Built along the banks of the lovely River Lossie is former cathedral city of Elgin. It is a beautiful place to walk around and has a long and turbulent history.
It is the ancient capital of Moray and the seat of the Bishops of Moray. Its name possibly translates as Little Ireland, which may give a clue as from where early settlers arrived.
It was granted Royal Burgh status by King David I in 1224 and was the northern boundary for Edward I and his army as they ransacked their way through Scotland in 1296. He stayed at Elgin Castle, which stood on top of Lady Hill – only a small section of the castle is still visible and the lofty Duke of Gordon monument now marks the site. The notorious Alexander Stewart, better known as the Wolf of Badenoch, raised Elgin and its cathedral to the ground in 1390.
Both were subsequently rebuilt and over the course of the next few centuries Elgin prospered, particularly during the Victorian era, when the railway arrived, and many of the fine buildings within the town date from this period, not least the stunning remains of Elgin Cathedral.
Elgin Cathedral was consecrated in 1224 and was known as the Lantern of the North. It quickly became the ecclesiastical centre of Moray and was thought to be Scotland’s second largest cathedral after St Andrews.
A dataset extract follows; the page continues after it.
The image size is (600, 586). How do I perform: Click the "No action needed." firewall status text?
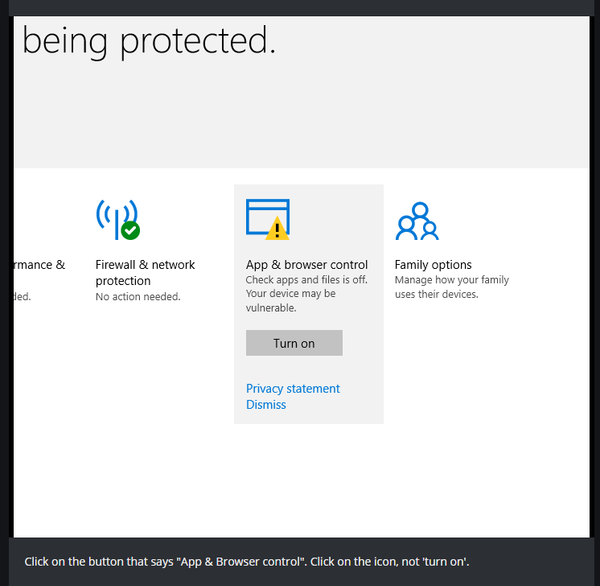click(x=138, y=297)
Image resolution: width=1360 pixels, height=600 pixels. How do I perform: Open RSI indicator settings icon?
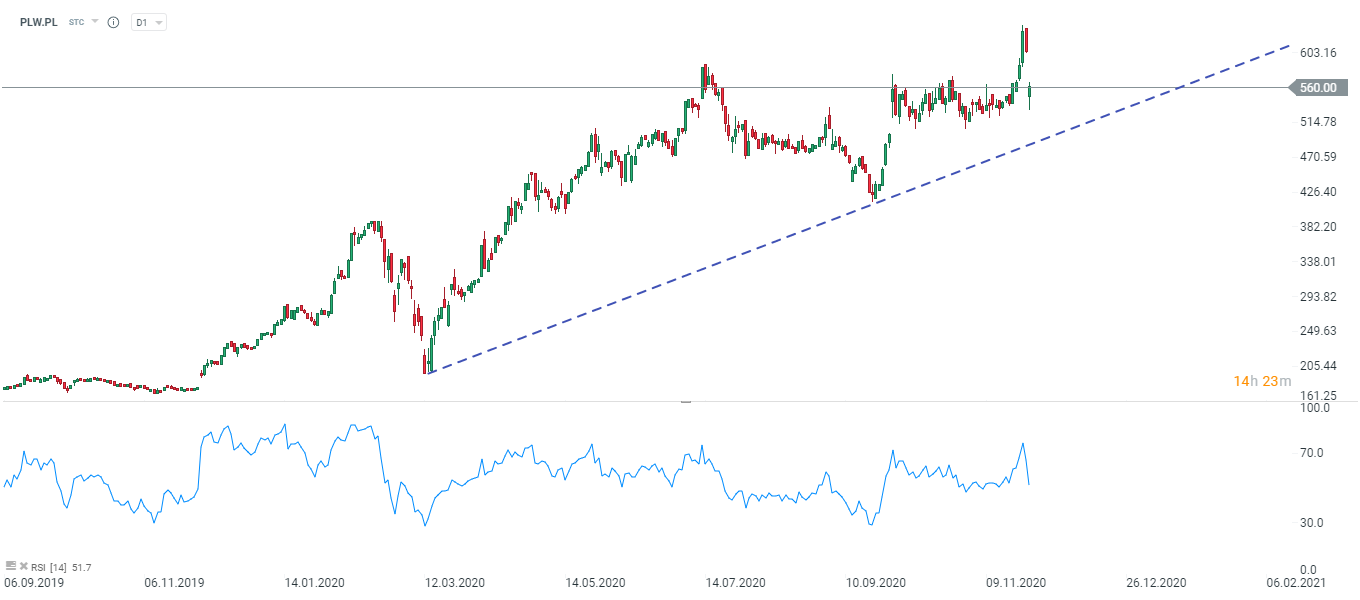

After the Wolf of Badenoch had destroyed the cathedral the Bishop of Moray described it as ‘The Ornament of the Realm, the Glory of the Kingdom’.
It was extensively rebuilt during the 15th century but stood without real purpose after the Reformation of 1560, after which it fell into neglect with the central tower collapsing in 1711.
However Elgin Cathedral is still a splendid sight with the twin western towers and the 15th century octagonal Chapter House central to any visit.